YOUR GOAL:
Print out the entries exactly, and include each one.

GIVEN ENTRIES:
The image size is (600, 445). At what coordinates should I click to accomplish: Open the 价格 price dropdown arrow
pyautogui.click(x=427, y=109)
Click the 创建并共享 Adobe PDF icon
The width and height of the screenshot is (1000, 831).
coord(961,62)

ANSWER TO THIS TASK:
The image size is (600, 445). At what coordinates should I click to accomplish: Open the 价格 price dropdown arrow
pyautogui.click(x=427, y=109)
Click the 创建并共享 Adobe PDF icon
The width and height of the screenshot is (1000, 831).
coord(961,62)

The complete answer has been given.